Coherent optical writing and reading of the exciton spin state in single quantum dots

TL;DR

This paper demonstrates a method to coherently encode and decode the exciton spin state in single quantum dots using polarized light pulses, enabling precise optical control and readout of quantum information.

Contribution

It introduces a technique for direct optical writing and reading of exciton spin states in quantum dots via polarization-controlled laser pulses, establishing a one-to-one correspondence with light polarization states.

Findings

Successful mapping between light polarization and exciton spin states.

Real-time optical control of exciton spins in quantum dots.
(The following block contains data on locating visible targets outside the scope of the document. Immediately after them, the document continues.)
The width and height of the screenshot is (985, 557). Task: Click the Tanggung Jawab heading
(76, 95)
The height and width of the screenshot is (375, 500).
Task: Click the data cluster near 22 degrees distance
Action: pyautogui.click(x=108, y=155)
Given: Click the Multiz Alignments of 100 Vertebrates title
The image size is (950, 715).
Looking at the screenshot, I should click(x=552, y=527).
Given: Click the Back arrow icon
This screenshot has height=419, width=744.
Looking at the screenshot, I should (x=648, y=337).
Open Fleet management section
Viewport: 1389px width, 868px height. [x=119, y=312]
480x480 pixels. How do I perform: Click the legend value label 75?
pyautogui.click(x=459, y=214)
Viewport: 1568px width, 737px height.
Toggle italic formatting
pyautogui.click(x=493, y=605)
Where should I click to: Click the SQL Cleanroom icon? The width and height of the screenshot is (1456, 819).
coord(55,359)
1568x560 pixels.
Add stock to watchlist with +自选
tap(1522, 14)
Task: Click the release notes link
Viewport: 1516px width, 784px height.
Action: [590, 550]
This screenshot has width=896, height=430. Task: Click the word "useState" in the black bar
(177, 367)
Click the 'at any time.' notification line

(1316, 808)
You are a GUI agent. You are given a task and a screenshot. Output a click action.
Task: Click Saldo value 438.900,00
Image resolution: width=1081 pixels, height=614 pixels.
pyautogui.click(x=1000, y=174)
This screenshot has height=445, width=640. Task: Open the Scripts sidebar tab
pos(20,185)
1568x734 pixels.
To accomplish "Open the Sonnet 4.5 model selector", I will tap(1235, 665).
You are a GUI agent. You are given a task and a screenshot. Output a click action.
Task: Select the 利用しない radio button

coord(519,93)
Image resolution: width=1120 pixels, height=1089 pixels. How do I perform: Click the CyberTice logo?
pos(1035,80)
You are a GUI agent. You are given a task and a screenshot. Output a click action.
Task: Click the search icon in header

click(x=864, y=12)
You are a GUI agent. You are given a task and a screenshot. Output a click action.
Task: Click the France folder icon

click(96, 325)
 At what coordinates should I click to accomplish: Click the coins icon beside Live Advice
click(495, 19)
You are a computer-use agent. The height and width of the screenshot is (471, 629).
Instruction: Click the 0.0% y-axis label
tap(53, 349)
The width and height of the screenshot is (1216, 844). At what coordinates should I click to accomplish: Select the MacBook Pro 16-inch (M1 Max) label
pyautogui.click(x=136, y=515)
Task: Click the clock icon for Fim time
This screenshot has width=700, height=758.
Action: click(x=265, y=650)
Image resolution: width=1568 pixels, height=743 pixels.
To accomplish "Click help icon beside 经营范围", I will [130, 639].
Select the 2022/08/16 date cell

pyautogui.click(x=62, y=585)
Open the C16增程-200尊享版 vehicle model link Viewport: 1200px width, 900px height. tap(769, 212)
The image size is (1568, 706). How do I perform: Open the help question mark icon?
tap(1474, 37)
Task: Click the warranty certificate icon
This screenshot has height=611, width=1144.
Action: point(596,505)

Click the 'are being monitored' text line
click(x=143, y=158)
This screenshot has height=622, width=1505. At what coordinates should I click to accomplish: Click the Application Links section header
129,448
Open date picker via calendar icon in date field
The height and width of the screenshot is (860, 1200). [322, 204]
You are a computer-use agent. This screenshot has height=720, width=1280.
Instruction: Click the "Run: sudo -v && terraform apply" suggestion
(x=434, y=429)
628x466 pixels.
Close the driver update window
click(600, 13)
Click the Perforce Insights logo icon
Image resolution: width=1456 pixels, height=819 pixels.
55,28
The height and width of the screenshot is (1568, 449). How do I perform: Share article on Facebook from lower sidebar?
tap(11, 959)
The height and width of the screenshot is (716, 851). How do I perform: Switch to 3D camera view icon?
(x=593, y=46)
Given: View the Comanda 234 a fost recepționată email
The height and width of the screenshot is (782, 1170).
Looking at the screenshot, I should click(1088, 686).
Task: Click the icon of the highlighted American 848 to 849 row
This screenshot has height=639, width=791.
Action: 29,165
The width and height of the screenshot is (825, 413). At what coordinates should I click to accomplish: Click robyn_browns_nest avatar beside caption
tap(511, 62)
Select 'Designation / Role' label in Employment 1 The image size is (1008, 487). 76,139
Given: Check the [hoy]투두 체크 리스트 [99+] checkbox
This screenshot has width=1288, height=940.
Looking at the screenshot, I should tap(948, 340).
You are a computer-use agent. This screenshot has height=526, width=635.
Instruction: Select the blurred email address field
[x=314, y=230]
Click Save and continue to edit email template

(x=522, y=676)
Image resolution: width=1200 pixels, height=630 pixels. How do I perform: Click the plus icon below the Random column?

Potential for quantum information applications using optical spin manipulation.

Abstract

We demonstrate a one to one correspondence between the polarization state of a light pulse tuned to neutral exciton resonances of single semiconductor quantum dots and the spin state of the exciton that it photogenerates. This is accomplished using two variably polarized and independently tuned picosecond laser pulses. The first "writes" the spin state of the resonantly excited exciton. The second is tuned to biexcitonic resonances, and its absorption is used to "read" the exciton spin state. The absorption of the second pulse depends on its polarization relative to the exciton spin direction. Changes in the exciton spin result in corresponding changes in the intensity of the photoluminescence from the biexciton lines which we monitor, obtaining thus a one to one mapping between any point on the Poincare sphere of the light polarization to a point on the Bloch sphere of the exciton spin.